CLARK TEUSCHER: Chris, we're running up on our time here. We do have a couple more questions before we let you go.

To get into that source code where you're working, depending on the provider, how does one get to the place in their website where they can actually manipulate that code?

CHRIS SABATO: Okay. So there's two ways to do that. The first one is you can actually put it right in here, if I go to my tools, source codes.

So I go right in here and I can create a space for my styles and I just want to use style, and I want to close that style, just like every other HTML element, and then I can start doing that right here.

What this -- and -- and, and I would encourage you as -- as you are starting to mess with this is this is how you do it, what that means is that this style will only affect this particular page.

And let's see -- do something -- yeah. And so that will ensure that you don't screw up anything else on your website. And once you've kind of got the hang of doing that, once you've got your table or whatever figured out, then what we can do is you want to find out where your style sheet is, and it varies from site to site.

I think most Presto sites are CSS, and the CSS folder in the CSS styles, and you can go -- where is my Presto -- you can go to the back end of Presto, go CSS, and there's MyStyles.CSS that has everything, and I'm not 100 percent sure on Sidearm, but I believe it's a similar -- a similar type of process and so there's -- there's all my -- there's all my styles for my entire site. And like I said before, we want to make sure we're not screwing up anything that's already done.

So you want to make sure you're documenting what you're doing, and so for example, this right here, forward slash a star and then a star, and a forward slash, anything between these -- this is basically ignored, so I can comment, and so this says -- this is my custom code.

This is all stuff that I put in and has nothing to do with the Presto layout. And there's my global silent. So now there's all this stuff below here is all the Presto stuff.

So I want to make sure that I've clearly defined what I've done versus what Presto has done so there's no confusion and you can see everything is -- it starts with a wu and I try to document what changes I've made.

Are there any other questions?

THE MODERATOR: For those who are interested in trying to create some of their own stylized documents, is there a reference handy for what kind of commands and language they need to use?

CHRIS SABATO: So it's basically, if you want to do this kind of stuff, what you need to know, basic HTML, which for any of who you have been in this industry long enough, you probably have done this at some point.

Just your basic HTML stuff and CSS. Like I said, W3 schools is a great way where you can tinker and you can click the try-it-yourself stuff and you can play with things.
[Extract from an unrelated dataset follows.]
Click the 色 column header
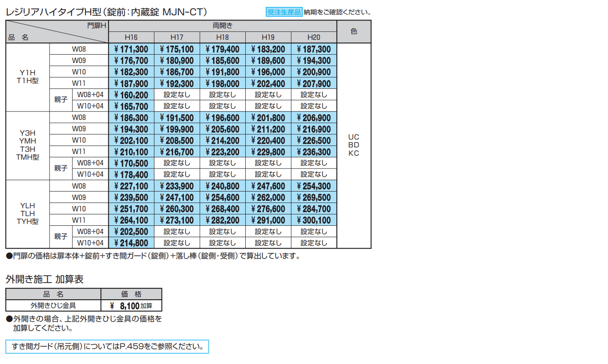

You know, here is 20 pixels, let's make that 50, click run, and now that font is bigger. So this is a way you can play with stuff like that and try and spice up what you're doing.

Just real quick, kind of one more thing I wanted to show, this is an example of another thing we did, these call-out quotes in our stories, basically, I picked an H6 which we never use, ever, and redefined it so that any time we want a quote to stand out no story, we make H6 and it looks like this. There is just another example of something to make your stories kind of stand out a little bit.

CLARK TEUSCHER: Great. We thank you very much, Chris, for sharing your expertise with us today.

We continue to appreciate Capital One's ongoing sponsorship of the continuing education series.